Matti Mattsson

Personal information
- Born: 5 October 1993 (age 32) Pori, Finland
- Height: 1.97 m (6 ft 6 in)

Sport
- Sport: Swimming

Medal record
Men's swimming
Representing Finland
Olympic Games
| Bronze medal – third place | 2020 Tokyo | 200 m breaststroke |
World Championships (LC)
| Bronze medal – third place | 2013 Barcelona | 200 m breaststroke |
European Championships (LC)
| Silver medal – second place | 2022 Rome | 200 m breaststroke |

= Matti Mattsson =

Finnish swimmer

Matti Mattsson (born 5 October 1993 in Pori, Finland) is a Finnish swimmer and Olympic bronze medalist. In Barcelona at the 2013 Swimming World Championships, he won the bronze medal in the men's 200 metre breaststroke. He won a bronze medal at the 2020 Summer Olympics in the men's 200 metre breaststroke.

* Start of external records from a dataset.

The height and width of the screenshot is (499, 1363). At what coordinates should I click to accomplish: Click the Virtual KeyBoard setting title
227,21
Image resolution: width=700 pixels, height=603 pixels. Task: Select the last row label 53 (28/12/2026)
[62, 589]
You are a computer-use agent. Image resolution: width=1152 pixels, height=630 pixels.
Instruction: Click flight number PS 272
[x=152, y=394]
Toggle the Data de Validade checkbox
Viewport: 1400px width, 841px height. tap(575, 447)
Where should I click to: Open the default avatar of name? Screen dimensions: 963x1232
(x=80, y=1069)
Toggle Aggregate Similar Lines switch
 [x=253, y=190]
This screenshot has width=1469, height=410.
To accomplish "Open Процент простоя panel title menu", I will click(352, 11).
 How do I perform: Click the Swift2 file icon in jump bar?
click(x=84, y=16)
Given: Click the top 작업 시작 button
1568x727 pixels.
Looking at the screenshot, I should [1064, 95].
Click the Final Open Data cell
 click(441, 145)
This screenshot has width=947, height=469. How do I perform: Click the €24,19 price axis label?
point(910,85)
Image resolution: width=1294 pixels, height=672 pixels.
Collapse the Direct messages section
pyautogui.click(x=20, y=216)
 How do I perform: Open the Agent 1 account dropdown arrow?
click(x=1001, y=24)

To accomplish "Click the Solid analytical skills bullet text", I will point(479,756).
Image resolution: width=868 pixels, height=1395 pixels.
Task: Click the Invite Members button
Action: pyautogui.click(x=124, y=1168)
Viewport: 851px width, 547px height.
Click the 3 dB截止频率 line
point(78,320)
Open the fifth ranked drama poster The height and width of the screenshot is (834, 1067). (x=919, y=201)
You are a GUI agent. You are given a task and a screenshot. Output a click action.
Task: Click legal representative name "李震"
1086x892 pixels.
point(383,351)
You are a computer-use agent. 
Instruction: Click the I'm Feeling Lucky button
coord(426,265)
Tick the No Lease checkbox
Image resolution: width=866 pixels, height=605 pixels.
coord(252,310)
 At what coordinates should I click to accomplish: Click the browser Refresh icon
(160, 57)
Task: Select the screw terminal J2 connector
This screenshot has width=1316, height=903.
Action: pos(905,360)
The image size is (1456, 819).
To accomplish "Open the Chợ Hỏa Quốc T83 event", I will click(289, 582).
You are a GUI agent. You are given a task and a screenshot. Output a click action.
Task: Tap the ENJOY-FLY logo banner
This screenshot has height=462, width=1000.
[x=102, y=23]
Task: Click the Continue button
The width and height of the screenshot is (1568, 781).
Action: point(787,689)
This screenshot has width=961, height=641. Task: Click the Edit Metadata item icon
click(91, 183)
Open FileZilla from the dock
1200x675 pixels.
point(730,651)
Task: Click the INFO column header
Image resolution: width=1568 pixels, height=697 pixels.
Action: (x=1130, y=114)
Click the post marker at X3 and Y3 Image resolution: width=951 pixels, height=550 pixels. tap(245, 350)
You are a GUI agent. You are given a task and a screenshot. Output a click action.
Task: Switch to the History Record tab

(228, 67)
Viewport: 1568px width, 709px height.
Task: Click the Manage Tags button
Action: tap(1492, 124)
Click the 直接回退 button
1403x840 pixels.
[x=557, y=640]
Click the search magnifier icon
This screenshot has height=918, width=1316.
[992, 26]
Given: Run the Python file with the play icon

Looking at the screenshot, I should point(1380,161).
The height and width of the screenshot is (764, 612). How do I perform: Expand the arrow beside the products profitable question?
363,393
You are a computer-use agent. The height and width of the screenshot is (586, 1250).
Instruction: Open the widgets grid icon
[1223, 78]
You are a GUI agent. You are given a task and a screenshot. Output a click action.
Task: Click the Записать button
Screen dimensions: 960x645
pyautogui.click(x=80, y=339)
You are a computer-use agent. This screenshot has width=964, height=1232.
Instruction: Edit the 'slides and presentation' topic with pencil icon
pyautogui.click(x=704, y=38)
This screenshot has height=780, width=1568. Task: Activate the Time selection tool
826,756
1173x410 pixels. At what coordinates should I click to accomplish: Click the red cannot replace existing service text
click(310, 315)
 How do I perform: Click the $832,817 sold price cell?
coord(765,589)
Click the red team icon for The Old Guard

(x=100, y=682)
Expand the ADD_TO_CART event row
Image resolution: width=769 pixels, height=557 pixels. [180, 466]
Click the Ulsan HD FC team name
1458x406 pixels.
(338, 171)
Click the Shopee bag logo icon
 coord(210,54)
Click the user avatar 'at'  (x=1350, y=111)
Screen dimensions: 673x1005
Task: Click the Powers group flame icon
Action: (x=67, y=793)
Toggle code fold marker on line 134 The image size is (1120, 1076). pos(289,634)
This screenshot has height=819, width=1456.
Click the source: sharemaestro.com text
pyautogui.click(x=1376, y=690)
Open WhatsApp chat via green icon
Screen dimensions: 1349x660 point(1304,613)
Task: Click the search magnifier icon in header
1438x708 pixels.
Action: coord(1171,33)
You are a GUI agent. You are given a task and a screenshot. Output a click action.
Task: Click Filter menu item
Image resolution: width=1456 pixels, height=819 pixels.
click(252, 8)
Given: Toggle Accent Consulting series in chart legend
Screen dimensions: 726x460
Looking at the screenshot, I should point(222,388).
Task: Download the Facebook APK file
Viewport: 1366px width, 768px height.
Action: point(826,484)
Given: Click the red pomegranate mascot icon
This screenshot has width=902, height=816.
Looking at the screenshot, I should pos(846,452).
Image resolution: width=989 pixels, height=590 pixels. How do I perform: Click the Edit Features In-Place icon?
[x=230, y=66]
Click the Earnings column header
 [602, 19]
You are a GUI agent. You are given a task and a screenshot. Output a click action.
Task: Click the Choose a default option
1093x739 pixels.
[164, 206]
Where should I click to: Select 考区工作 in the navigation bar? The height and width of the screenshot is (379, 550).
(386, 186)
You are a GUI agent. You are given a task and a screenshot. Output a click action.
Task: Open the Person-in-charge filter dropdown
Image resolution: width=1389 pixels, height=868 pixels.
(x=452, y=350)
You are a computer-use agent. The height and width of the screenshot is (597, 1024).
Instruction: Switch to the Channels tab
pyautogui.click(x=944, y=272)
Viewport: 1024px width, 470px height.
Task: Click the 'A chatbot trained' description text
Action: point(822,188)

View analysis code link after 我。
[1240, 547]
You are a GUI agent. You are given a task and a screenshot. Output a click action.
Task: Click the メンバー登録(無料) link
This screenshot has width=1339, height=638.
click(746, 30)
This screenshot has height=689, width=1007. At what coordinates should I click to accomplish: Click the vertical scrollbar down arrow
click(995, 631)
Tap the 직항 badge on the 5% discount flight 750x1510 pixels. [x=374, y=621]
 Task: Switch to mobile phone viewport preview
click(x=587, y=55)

In January 2022, Mattsson was named the 2021 Sports Personality of the Year.

==Career==
At the 2012 Summer Olympics, he competed in the men's 200 metre breaststroke, finishing in 17th place overall in the heats and failing to qualify for the semifinals.

At the 2016 Summer Olympics, he competed in the men's 200 metre breaststroke, placing 11th in the heats and qualifying for the semifinals, where he placed last.

At the 2020 Summer Olympics in Tokyo in 2021, he again competed in the men's 200 metre breaststroke, where he was the 5th fastest in the heats with a time of 2:08.22, a new Finnish record. In the finals, he set a time of 2:07.13, improving his own record by over a second and coming in third to win a bronze medal.